== Text to read
Anguish, Absurdity, Death (Tate Modern, strictly by ticket only, sold out).
Monday evenings, Tate Modern, Level 7 East Room, 18.45 – 20.15 Followed by drinks in Members’ Room, Level 6, 20.15-20.50.
Week 1. Monday June 11th. Level 5 ‘Setting the Scene’, Turbine Hall ‘For the Love of God’
Week 2. Monday June 18th. Level 3 Damien Hirst, rooms 1-10
Week 3. Monday 25th June. Level 3 West, ‘Poetry and Dream’
Week 4. Monday 2nd July. Edvard Munch, and part of Hirst
Week 5. Monday 9th July. Edvard Munch
Notes from Session Three
Images and Imagining
In this session we focussed on Jean-Paul Sartre's view of the phenomenology of looking at images and of imagining. In his stimulating book The Imaginary, Sartre investigates the experience of experiencing images - ranging from mental images to photographs.
As a phenomenologist, Sartre was very interested in giving an accurate and detailed account of what experience is actually like, what, in this case, it feels like to imagine something that isn't present, or to look at a photograph of a friend. This interrogation of his own experience was at the heart of Sartre's existentialism, and, when successful, is what makes it so appealing (unlike, in my view, the prickly abstractions and re-using of Hegelian and Heideggerian jargon, which make his writing so hard to follow for the uninitiated - and probably for the initiated too). But it would be wrong to see Sartre as obsessed with introspection: for him consciousness is smeared across the world - when we think, we always think about something (this is the special meaning of 'intentionality' in this context - thoughts are intentional means thoughts are always directed at something beyond them), and our consciousness is filled with the world, not with a little internal picture gallery representing the world.
For 17th and 18th century thinkers like Locke and Hume, experience creates images which we somehow view internally. Sartre rejects this model completely. Even when we experience a physical representation, such as a photograph of a friend, our experience isn't straightforwardly of that depiction.
For Sartre, the act of experiencing a depiction is that of animating an analgon (a representation). If I look at a photograph of Pierre, after a while I no longer experience the photograph as a physical object, but am carried beyond the physical object the photograph - my conscious experience isn't of a photograph, but of Pierre, and not just Pierre snapped for 1/100th of a second, but Pierre himself. He is experienced as absent, though.
Another important aspect of Sartre's descriptions of consciousness is the way in which what is not present can be part of our experience. If you go to a café looking for a friend and that friend isn't there, then you perceive the friend's absence, even though there is no physical stimulus corresponding to that.
====
== Provided records
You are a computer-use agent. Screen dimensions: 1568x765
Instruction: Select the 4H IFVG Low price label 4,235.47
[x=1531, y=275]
====
== Provided records
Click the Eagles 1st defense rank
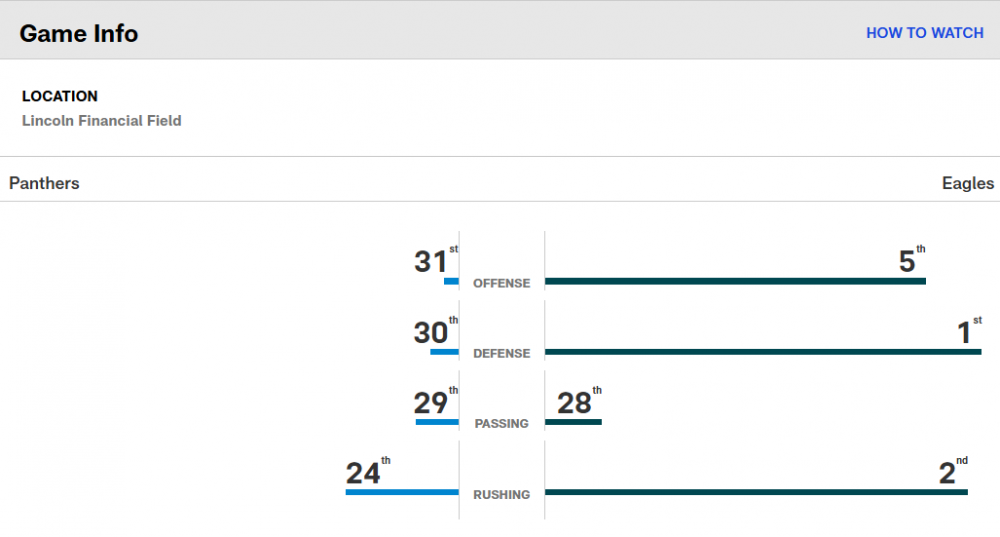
====
# Prompt:
Using the Sartre session notes, decide whether each statement agrees with the text, answering yes or no and quoting the deciding words: 1. The third session concentrated on Sartre's view of looking at images and imagining. 2. Sartre accepts the model of Locke and Hume in which experience creates images viewed internally. 3. Pierre, seen through his photograph, is experienced as present.

# Worked answer:
1. Yes: "In this session we focussed on Jean-Paul Sartre's view of the phenomenology of looking at images and of imagining."
2. No: "Sartre rejects this model completely."
3. No: "He is experienced as absent, though."